Anyone who tells you that obedience to the Lord does not come at a cost is a liar. It costs. Jesus repeats this over and over in the Gospels. He never sugarcoated it. To follow Him literally meant poverty, hatred, torture, and martyrdom. This is why people should count the cost of things.

We count the count of cost of things in all sorts of worldly affairs. The most dismaying thing is when people are surprised when they actually have to pay these costs. They act as if some trick has been pulled on them, but the only trickster is their own self-delusion. People are good at counting rewards but not at counting costs. They want to eat cakes but not bake them. They want big houses but not build them. They want to make big money but not earn it. To the extent that these people are successful in avoiding requisite suffering, others suffer in their place. These are the parasites and scam artists of this world, but dishonesty comes with its own requisite suffering. And the deceitful will pay dearly.

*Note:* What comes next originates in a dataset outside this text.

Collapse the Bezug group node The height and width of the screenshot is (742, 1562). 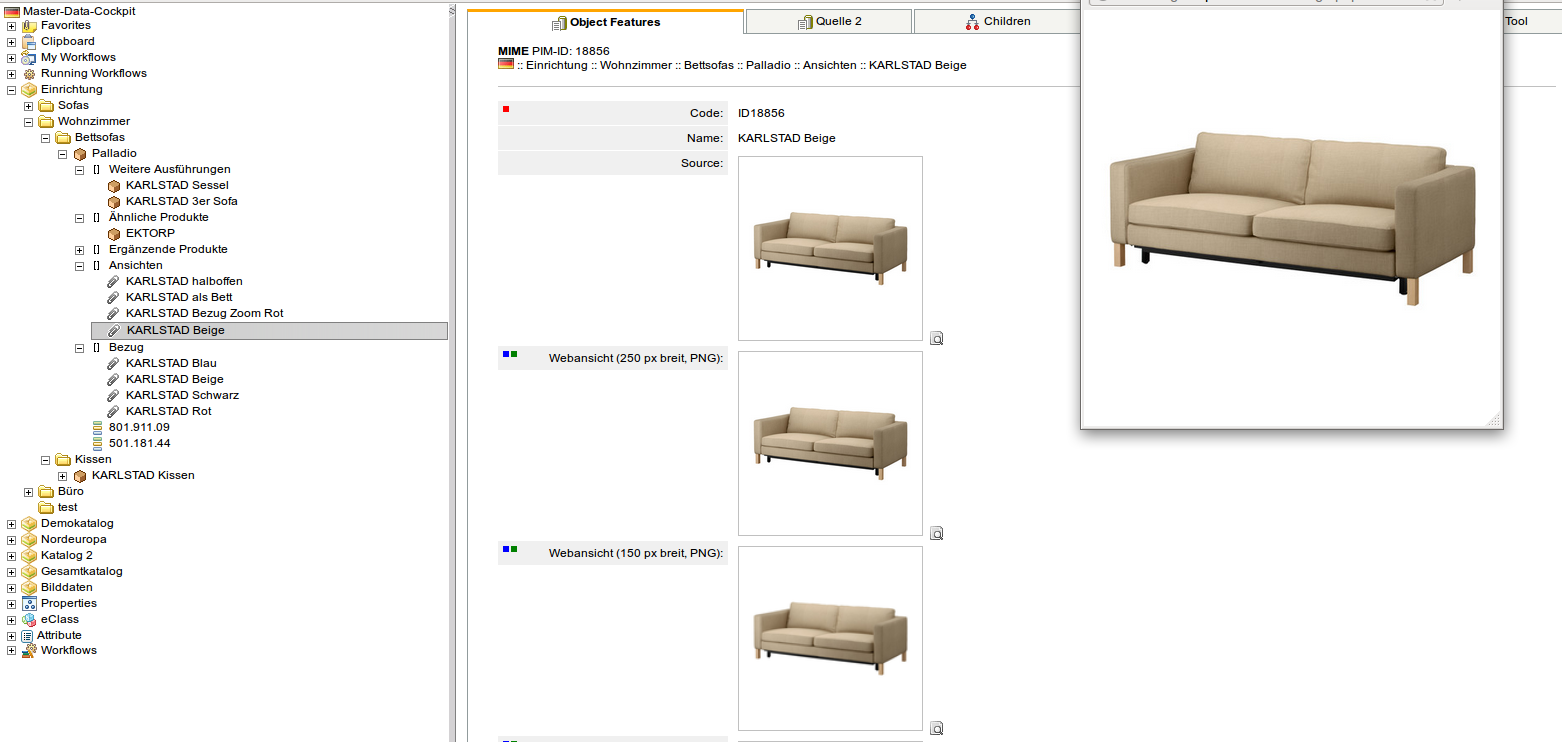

All of this may seem depressing, but it shouldn't be. The only time suffering should be depressing is when it goes unrewarded. For most suffering in the world, this is the case. This would be the hardworking and faithful husband who comes home to be cursed at by his wife and kids because he doesn't make enough money to pay for their toys, cellphones, and designer clothes. This would be the faithful wife who tends to home and children only to discover the internet porn on her husband's computer and the burner phone in his jacket pocket with texts to his mistress. The fact is that we are more often punished instead of rewarded  for doing the right thing. This is why you have to be a Catholic Christian in order to be a saint. To suffer for doing good is such a monstrous injustice that it must be made right in the world to come. But if you don't believe in Christ or His kingdom come, all you are left with is the game of tit-for-tat. The result of this game is that the good inevitably become indistinguishable from the evil.

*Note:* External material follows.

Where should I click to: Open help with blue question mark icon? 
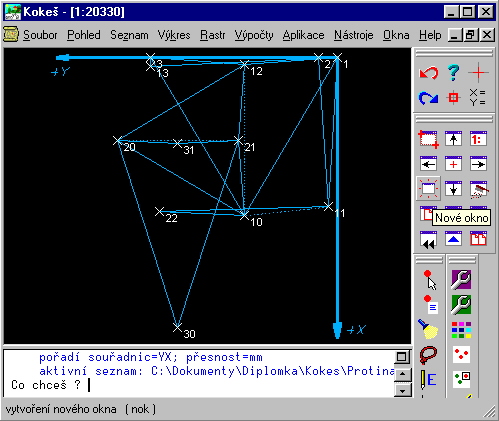coord(453,72)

If I could paraphrase Muhammad Ali, we should suffer now and spend eternity in Heaven with Christ. Everything we suffer in this life is worth it. As St. Paul put it, we are to run the race as to receive a prize. Heaven is really there. Christ really rose from the dead. All the promises are true. So, let us persevere in our daily trials. Let us accept the requisite suffering that comes from discipleship to Christ. Let us not lose sight of the eternal reward that makes this life bearable in all its agonies.